EXCERPTED PASSAGE
--- Begin ---

Last year I mentioned a nifty little command line tool called jq. It had a very specific purpose: make it easy to process JSON. That same line of thinking inspired pup, from Eric Chiang:
pup is a command line tool for processing HTML. It reads from stdin, prints to stdout, and allows the user to filter parts of the page using CSS selectors.
Here is a little taste of how this works:
[sourcecode]
curl -s https://wordpress.com/ |
pup link
[/sourcecode]
That will return all of the link
elements on the WordPress.com home page. You can easily tighten it down to just the shortlink:
[sourcecode]
curl -s https://wordpress.com |
pup link[rel=shortlink]
<link rel="shortlink" href="http://wp.me/1">
[/sourcecode]
One final step further, get just the href
value:
[sourcecode]
curl -s https://wordpress.com |
pup link[rel=shortlink] attr{href}
http://wp.me/
[/sourcecode]
I like it.

--- End ---

TASKS TO PERFORM
A) Answer these about the post on the pup tool above:
(i) Where does pup read its input from, and where does it print?
(ii) What does pup let the user filter parts of a page with?
(iii) Who created pup?
B) Can you carry on the post about the pup tool from where it stops?
The material that comes next is separate from the post about pup.

DATA LINES
--- Begin ---

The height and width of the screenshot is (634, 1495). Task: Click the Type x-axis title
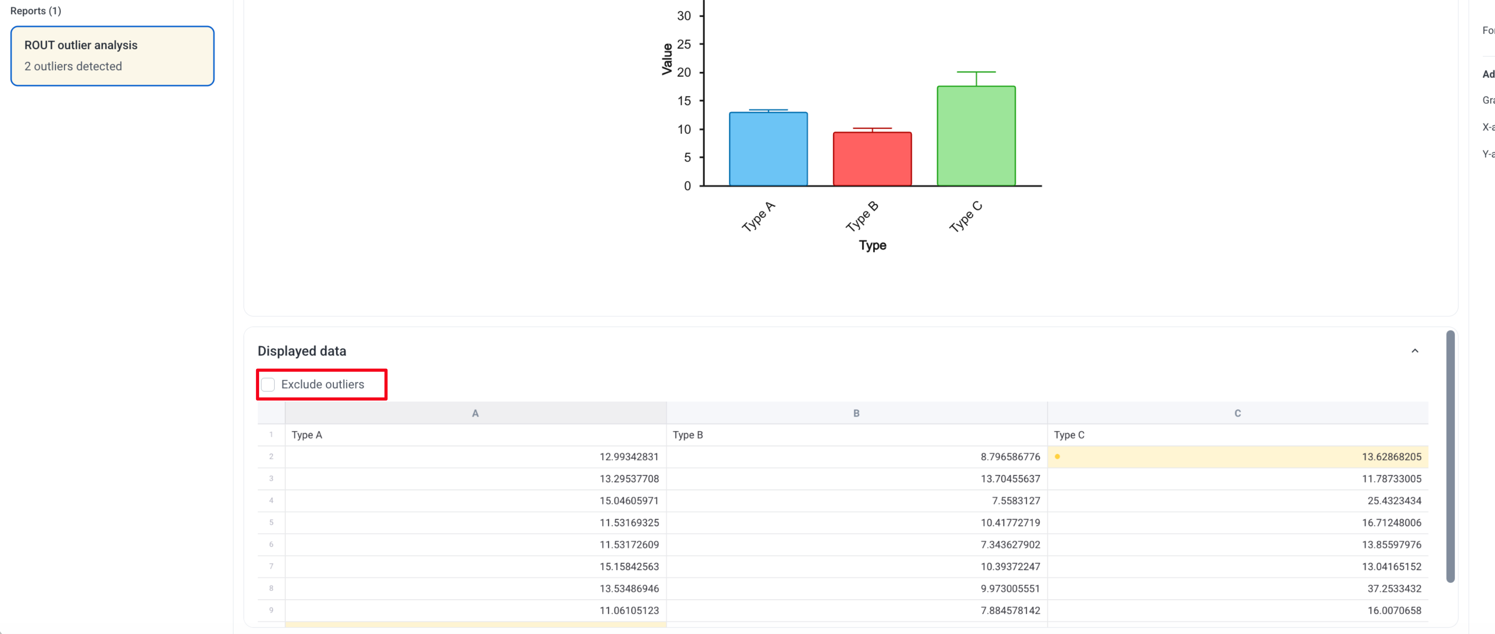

--- End ---

EXERCISE RESULTS
A)
(i) It reads from stdin and prints to stdout.
(ii) CSS selectors.
(iii) Eric Chiang.

B)
Pup is open source, written in go and available at https://github.com/EricChiang/pup.
2 replies on “pup, Command Line HTML Processor”
I love jq and did not know about pupl. jq is one of the “triggers” that helped us release this http://blog.superfeedr.com/json-path/
Being able to subscribe to specific fragments is really nice.